My dad’s age makes people feel uncomfortable.
I can sense their discomfort as they struggle to find the right words, whilst quickly doing the mental maths.
His age is so shocking, that I am yet to come across anyone my age whose dad is a similar age to mine. For context, I am a few days off 27 and my dad is 83 – which means he was 56 when I was born, a common age to have, well, a 27-year-old.
Celebrities are miraculously continuing to produce children well past what we believe their expiration date is, much like Robert De Niro, who became a father for the seventh time at the age of 79. The thing is, in Hollywood, this story of late fatherhood is no abnormality. At 92 years old, Clint Eastwood has a daughter who is the same age as myself, and Rupert Murdoch had children well into his 70s.
But, in my world, it’s not.
Having a newborn when one could already be a grandfather or even a great-grandfather is deemed, for lack of a better word, repulsive for many. We’re quick to believe that fathers with deteriorating health and death looming ever so close are downright selfish, and should they even be having sex at that age, with younger women that can carry their child?
And, that’s not to say that I don’t get it. As a child of an older dad, I do. However, the salacious comments made about older fathers can be hurtful – especially for the children that are the product of them.
If it was possible to have a younger dad, one I knew would be around to see me get married and have children, I would. But that’s not my reality.
With a diagnosis of Parkinson’s Disease and rapidly decreasing cognitive abilities, I know my dad doesn’t have much time left. And yet, I have weirdly been preparing for my dad to die since I was young, in a non-morbid way (if that’s possible). I knew he was very old when I was very young, and I was well aware that I could have him one moment and lose him the next.
I honestly can’t remember a time when I didn’t know my dad was old. But, it was made abundantly clear to me when other children at school would ask me whether that was my ‘grandpa’ who picked me up from the school gate. It became even more apparent that my situation was different from others when there was a brief pause, a millisecond where people would piece together that this older man, was the father of a 12-year-old. And, as I entered my teenage years and became more sensitive to how I was perceived by others – I began to experience a sense of shame in relation to my dad’s age.

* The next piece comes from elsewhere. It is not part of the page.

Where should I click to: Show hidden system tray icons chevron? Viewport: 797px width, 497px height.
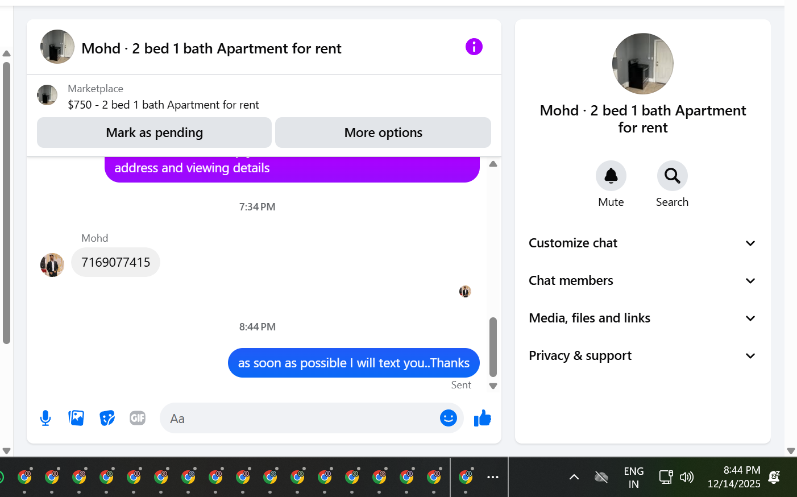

I felt anger towards him for choosing to have me in his 50s, knowing that he would inevitably leave me behind sooner than I wanted him to go. The anger and discomfort of having a father with pronounced wrinkles, greying hair and a slower, elderly pace, lingered well into adulthood. I knew my dad’s age had nothing to do with his ability to be an incredible dad, yet the feelings of embarrassment persisted and weighed on me.
I convinced myself that had he been younger, he would be around forever. I developed a sense of resentment towards him for making me feel like he was constantly going to go. I hated that he looked old. But, as my mum would kindly remind me – death doesn’t just come for the old.
Many people have bright young fathers, that are snatched from their lives tragically before they can even walk. Some have never had the chance to know their dads, while others are completely estranged from theirs. In contrast – I was a lucky one. My dad was here, he was kind, and he loved me dearly.
Although my dad’s time with me is limited – he has been an unwavering presence in my life. He is encouraging, warm and loving. He remained active well into his 70s and only in recent years, have I really felt his age. He nurtured my passions and encouraged me to see the world. He made sure to attend every milestone – every birthday and graduation; he was there, proud. And, while he can’t be there now because he lives in a nursing home, every time I visit I am reminded of his unwavering love. Over time, my anger dissipated, and instead, I am filled with anticipatory grief as my dad approaches the end of his life.
At times, knowing that my dad is nearing the end of his life weighs heavily on me, yet paradoxically, I also feel a deep sense of gratitude and contentment for having had him as my dad.
Robert De Niro’s recent fatherhood at the age of 79 doesn’t make me uncomfortable. I don’t feel disgust, that he is better suited for the role of grandfather, than a parent. Instead, I feel a sense of sadness for the newborn child who will face a hard truth at a young age – that the time their dad has with them is limited. Each birthday and milestone will carry an added significance that most people won’t understand – that this may be the last one that they share together.